Todas as noites eu sinto nojo do meu corpo. Fingir que gosto, que amo, que me agrada ser vulgarizada, sodomizada, usada para dar aos frustrados que me procuram o que eles conseguem conquistar em casa.
Um cliente me chama neste exato momento. O meu cafetão me diz que devo me aprontar. “Esse é especial” disse ele. Ele chegou! O cliente. Dá nojo a cara do cafajeste de quase um metro e oitenta de altura. Nem a aliança ele tirou. Sem delicadeza alguma, apenas munido de um sorriso cínico ele arranca a minha roupa e me atira na cama, jogando todo o peso do seu corpo em cima do meu.

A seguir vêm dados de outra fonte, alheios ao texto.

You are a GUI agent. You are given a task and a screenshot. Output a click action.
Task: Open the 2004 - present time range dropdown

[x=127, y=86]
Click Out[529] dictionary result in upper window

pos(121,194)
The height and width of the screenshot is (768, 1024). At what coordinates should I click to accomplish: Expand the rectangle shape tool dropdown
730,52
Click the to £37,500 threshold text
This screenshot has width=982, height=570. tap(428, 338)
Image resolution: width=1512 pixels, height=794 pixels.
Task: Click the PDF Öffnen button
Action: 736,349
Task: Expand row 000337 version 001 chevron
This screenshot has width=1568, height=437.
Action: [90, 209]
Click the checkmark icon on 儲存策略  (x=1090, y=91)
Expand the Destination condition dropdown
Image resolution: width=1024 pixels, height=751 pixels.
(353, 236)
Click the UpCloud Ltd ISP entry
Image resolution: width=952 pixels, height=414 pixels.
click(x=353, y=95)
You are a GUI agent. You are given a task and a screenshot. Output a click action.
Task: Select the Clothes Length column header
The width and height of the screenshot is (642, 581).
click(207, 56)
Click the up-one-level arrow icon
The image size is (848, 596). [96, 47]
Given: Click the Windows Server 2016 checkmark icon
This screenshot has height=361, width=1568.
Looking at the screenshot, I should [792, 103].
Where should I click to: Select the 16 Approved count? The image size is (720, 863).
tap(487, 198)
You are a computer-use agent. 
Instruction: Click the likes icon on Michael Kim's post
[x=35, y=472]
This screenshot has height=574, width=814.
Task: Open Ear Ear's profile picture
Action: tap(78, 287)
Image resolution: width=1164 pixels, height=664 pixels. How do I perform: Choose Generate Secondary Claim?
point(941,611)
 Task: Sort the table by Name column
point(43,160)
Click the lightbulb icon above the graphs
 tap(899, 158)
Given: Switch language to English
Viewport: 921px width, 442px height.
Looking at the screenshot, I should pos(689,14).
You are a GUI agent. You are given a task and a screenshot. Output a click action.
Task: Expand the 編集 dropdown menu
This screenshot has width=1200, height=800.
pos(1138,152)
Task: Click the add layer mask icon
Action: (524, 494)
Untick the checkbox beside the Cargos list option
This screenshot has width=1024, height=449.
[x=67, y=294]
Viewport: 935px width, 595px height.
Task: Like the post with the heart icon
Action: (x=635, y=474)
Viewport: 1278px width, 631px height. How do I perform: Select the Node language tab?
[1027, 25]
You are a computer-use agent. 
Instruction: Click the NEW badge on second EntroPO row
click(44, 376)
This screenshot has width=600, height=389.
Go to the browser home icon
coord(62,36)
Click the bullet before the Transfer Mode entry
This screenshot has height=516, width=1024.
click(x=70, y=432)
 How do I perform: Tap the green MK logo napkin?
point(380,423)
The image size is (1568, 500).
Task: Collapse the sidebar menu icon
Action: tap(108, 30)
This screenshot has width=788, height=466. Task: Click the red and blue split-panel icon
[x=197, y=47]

O canalha fede a cigarro e a álcool. Sinto dores, terríveis. Ele nem ao menos esperou eu estar pronta.
Fui violentada mais uma vez!
Ele passa ali o tempo que necessita, me xingando, batendo, mordendo e com um urro cai, cambaleando exausto para o lado. Sinto muita dor, apenas dor.
O nojento sai com o mesmo sorriso, amarelo, incompleto, sujo, que chegou e sem que dê tempo de me recompor, o meu cafetão vem receber sua metade.
Paro um pouco, penso enquanto me lavo. A dor é aguda, mas não tão profunda quanto a da minha alma, se é que ainda tenho alma.
Batidas à porta! – Cadela! Venha cá!
Mais um cliente. A noite apenas começou.
Dessa vez vejo duas figuras distintas além do meu homem. Um bem mais velho que o primeiro, que meio encolhido e com um olhar muito aflito me olhava enjoado, quase fugindo. Ainda era uma criança, nem corpo de homem tinha. Meu homem sai, mas antes deixa uma recomendação aos dois: Não batam muito nela. Se fizerem isso, cobro mais trinta por cento em cima do combinado.
Medo! Muito medo! O homem mais velho sentou em uma cadeira suja de madeira podre que ficava de lado, próxima a uma janela imunda de vidro quebrado que dava para a rua. Ele mal olhava para mim, mas notei algo muito estranho e sinistro nos olhos daquele cara. Ele a todo o momento observava o mais novo. No instante em que recostei o meu corpo na cama, ainda desarrumada pelo “serviço” anterior, o homem diz ao garoto:
- vamos lá meu amor! Se não fizer com ela, eu faço com você.
Entendi perplexa toda a situação. O medo, a vergonha, o repúdio do garoto. Tudo às claras!
Senti um misto de compaixão e raiva naquele momento. O tempo passa. O garoto cansa.
O mais velho dá uns tapinhas nas costas do mais novo e saem para o inferno que deveriam ir. Choro mais uma vez. Penso naquele homem e me lembro do meu pai, duro, sujo, admirado na rua e odiado em casa.
Só consigo sentir nojo.
Me levanto, ando uns passos até a janela. A vista já deve ter sido bonita um dia, mas hoje, o que tem de menos feio são os travestis que caçam suas vítimas desesperadamente para pagar seus enxertos de silicones e esticamento da cara. Observo aquelas plumas, roupas pequenas, verdadeiras caricaturas ou arremedos de mulheres, com suas cores e tudo o mais. Até me lembro de uma época em que a mamãe me levava ao circo com minha irmã... ”Ei boneca! Mais um para você”.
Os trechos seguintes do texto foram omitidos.